Exercise details:
Repeat precisely the span of lines below that opens with the line containing "À propos de Rameder (121, 2217)" and closes with the line containing "Conditions de révocation (576, 2265)", both included.

Dataset excerpts:

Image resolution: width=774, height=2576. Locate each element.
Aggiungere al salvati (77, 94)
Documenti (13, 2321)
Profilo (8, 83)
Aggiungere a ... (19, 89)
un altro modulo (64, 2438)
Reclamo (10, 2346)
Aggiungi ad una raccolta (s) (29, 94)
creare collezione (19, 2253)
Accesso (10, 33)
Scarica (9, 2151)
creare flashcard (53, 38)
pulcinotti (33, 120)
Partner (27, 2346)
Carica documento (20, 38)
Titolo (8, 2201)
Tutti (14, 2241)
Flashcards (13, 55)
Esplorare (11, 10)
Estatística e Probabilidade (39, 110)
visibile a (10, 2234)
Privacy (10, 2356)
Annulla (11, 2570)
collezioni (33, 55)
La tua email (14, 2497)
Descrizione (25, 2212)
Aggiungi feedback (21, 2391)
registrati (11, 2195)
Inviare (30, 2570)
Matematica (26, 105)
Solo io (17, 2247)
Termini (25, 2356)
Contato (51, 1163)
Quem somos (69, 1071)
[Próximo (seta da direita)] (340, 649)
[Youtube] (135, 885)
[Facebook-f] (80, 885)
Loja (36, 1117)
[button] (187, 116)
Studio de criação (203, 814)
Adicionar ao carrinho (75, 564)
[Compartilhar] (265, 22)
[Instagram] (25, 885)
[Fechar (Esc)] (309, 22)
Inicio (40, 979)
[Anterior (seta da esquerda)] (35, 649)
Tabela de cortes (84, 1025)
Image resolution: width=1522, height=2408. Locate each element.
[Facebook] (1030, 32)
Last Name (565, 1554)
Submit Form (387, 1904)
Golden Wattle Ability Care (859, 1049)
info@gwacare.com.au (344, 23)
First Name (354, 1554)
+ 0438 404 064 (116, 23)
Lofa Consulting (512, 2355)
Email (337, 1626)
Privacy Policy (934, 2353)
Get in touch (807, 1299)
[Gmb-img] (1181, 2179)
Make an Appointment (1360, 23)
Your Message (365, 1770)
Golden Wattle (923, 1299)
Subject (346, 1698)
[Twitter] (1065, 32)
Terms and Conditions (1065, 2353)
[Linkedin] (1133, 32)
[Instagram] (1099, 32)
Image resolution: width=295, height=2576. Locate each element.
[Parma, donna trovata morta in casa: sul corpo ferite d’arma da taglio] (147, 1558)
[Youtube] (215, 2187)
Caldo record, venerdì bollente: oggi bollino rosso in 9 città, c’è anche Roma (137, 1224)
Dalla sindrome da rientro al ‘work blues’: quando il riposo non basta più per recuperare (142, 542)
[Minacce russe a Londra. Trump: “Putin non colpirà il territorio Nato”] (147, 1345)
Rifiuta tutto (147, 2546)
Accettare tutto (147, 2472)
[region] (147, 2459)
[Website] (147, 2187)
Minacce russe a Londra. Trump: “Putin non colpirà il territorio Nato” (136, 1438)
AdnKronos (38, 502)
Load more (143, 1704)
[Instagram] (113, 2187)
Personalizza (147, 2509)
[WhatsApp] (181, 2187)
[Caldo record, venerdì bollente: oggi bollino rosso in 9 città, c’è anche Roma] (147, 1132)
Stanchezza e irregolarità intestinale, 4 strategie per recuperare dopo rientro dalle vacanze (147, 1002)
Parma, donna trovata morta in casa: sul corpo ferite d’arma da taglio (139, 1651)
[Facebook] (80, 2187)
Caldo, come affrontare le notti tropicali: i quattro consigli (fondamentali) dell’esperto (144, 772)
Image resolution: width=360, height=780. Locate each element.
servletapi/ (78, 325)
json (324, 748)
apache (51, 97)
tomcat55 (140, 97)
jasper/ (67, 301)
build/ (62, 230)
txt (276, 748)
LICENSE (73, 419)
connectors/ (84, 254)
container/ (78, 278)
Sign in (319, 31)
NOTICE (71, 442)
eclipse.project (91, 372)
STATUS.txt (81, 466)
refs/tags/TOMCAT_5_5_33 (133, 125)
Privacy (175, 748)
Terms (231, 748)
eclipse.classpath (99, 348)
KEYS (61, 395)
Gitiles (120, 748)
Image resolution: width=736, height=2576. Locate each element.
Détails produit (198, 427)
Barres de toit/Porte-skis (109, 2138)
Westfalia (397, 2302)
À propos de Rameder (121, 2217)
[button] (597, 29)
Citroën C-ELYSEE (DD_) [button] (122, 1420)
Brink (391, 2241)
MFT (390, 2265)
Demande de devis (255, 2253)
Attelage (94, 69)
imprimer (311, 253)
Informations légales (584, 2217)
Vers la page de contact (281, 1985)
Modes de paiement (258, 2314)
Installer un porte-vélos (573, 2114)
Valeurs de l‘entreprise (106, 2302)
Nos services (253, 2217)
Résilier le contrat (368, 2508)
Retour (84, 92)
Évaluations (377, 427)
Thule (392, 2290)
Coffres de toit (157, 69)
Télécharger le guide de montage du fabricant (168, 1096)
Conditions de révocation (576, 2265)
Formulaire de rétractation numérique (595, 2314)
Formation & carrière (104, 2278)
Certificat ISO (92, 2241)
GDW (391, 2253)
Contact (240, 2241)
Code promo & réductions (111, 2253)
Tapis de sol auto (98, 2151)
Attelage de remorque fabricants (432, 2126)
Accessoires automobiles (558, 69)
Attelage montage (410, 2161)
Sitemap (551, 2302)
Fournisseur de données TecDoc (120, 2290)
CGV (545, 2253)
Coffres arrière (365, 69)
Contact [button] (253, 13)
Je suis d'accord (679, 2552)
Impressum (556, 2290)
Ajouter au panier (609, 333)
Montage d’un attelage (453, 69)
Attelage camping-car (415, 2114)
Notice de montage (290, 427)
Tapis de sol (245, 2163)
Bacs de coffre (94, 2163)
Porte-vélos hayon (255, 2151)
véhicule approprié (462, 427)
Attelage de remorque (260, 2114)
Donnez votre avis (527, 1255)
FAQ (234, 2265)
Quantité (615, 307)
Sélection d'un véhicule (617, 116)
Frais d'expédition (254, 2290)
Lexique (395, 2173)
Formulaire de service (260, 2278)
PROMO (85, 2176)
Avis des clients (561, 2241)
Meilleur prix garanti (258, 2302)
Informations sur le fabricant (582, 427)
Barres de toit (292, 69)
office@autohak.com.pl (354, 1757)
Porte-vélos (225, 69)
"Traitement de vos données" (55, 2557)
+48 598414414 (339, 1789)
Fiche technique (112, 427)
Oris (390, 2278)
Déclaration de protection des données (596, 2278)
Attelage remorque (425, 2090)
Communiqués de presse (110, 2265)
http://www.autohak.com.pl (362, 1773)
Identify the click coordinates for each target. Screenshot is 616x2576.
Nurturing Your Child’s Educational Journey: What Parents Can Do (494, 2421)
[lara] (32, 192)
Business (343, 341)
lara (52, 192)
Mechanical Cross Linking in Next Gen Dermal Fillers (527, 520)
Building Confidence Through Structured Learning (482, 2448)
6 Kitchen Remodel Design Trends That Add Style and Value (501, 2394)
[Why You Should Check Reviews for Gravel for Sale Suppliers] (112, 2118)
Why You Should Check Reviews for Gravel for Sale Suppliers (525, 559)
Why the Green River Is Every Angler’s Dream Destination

Task solution:
À propos de Rameder (121, 2217)
[button] (597, 29)
Citroën C-ELYSEE (DD_) [button] (122, 1420)
Brink (391, 2241)
MFT (390, 2265)
Demande de devis (255, 2253)
Attelage (94, 69)
imprimer (311, 253)
Informations légales (584, 2217)
Vers la page de contact (281, 1985)
Modes de paiement (258, 2314)
Installer un porte-vélos (573, 2114)
Valeurs de l‘entreprise (106, 2302)
Nos services (253, 2217)
Résilier le contrat (368, 2508)
Retour (84, 92)
Évaluations (377, 427)
Thule (392, 2290)
Coffres de toit (157, 69)
Télécharger le guide de montage du fabricant (168, 1096)
Conditions de révocation (576, 2265)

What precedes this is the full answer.